Marijuana contains more than 400 known chemicals, including the same cancer-causing
substances found in tobacco smoke. Studies in Australia in 2008 linked years of heavy
marijuana use to brain abnormalities (The Lancet, David J Nutt). This is backed up by earlier
research on the long-term effects of marijuana, which indicate changes in the brain similar to
those caused by long-term abuse of other major drugs. And a number of studies have shown a
connection between continued marijuana use and psychosis. However, marijuana keeps getting
legalized recreationally because it feels good to be high, but the costs outweigh the benefits, so
there should be no questions of why we need to repeal marijuana. Obviously, ignorance is bliss,
because no one in the right mind would knowingly accept the implications and consequences
along with the stoge, shot, or joint. We need to repeal the drugs as it is detrimental to society,
and to the people who make up America.
Ultimately, the general consensus is that drugs are bad and they need to be dealt with.

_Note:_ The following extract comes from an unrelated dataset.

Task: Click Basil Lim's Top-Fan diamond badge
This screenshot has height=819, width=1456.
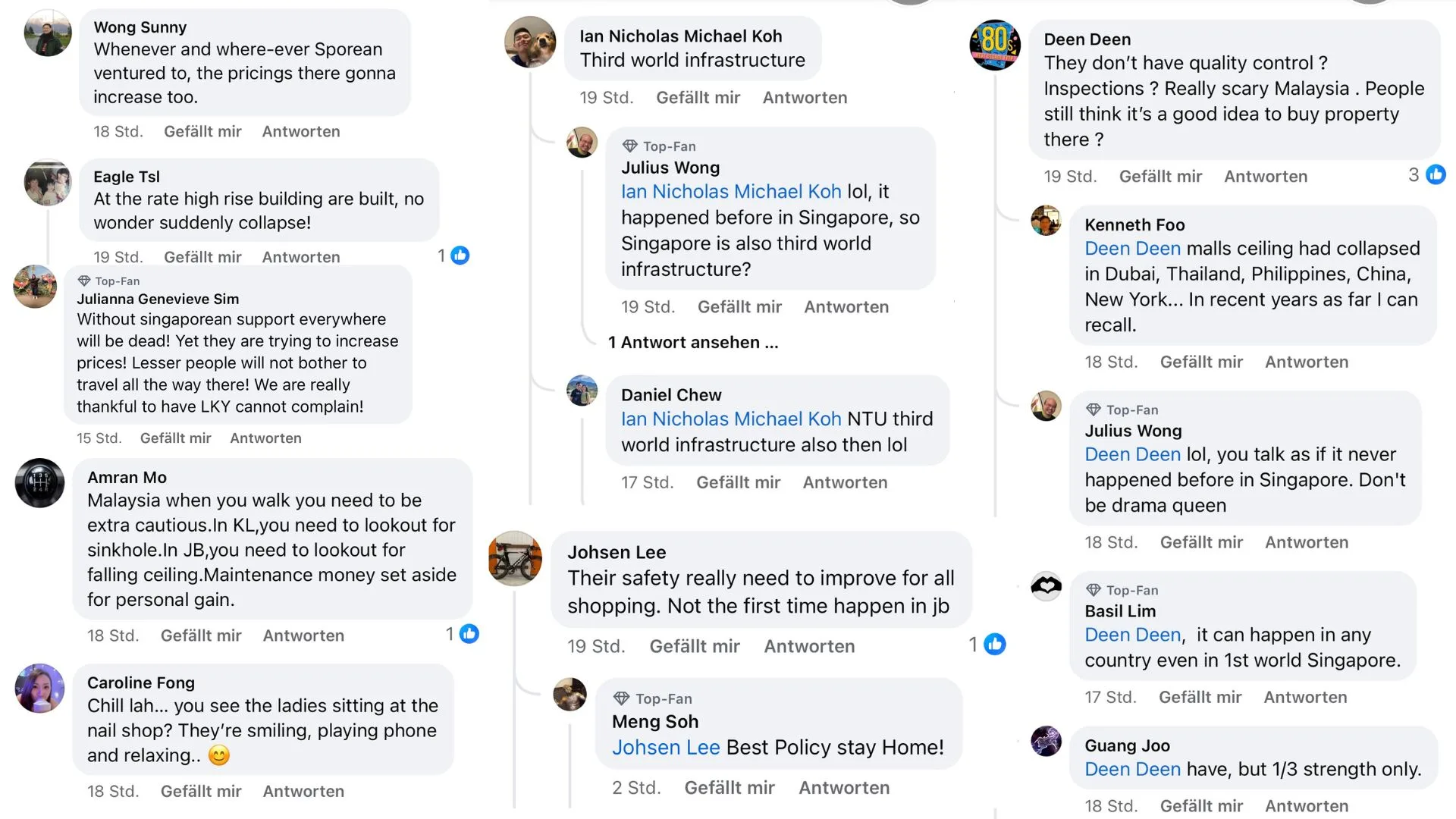Action: (1093, 590)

However, the best way to tackle the ever growing issue of drug abuse in America is to reform
drug laws and sentences to be more strict, and to appeal tobacco, alcohol, and marijuana
legality throughout the states.

Works Cited
Goodman, Janessa. "46.0." CapitalCityWeekly.com - Southeast Alaska's Online Newspaper.
Barlett, 5 Apr. 2014. Web. 18 Nov. 2016.
Foster, Jarod. "Health Effects of Cigarette Smoking." Centers for Disease Control and
Prevention. Centers for Disease Control and Prevention, 01 Oct. 2015. Web. 19 Nov. 2016.

World, Drug Free. "Watch Truth About Drugs Documentary Video & Learn About Substance
Addiction. Get The Facts About Painkillers, Marijuana, Cocaine, Meth & Other Illegal Drugs."
Foundation for a Drug-Free World. NonProfit, 25 June 2006. Web. 18 Nov. 2016.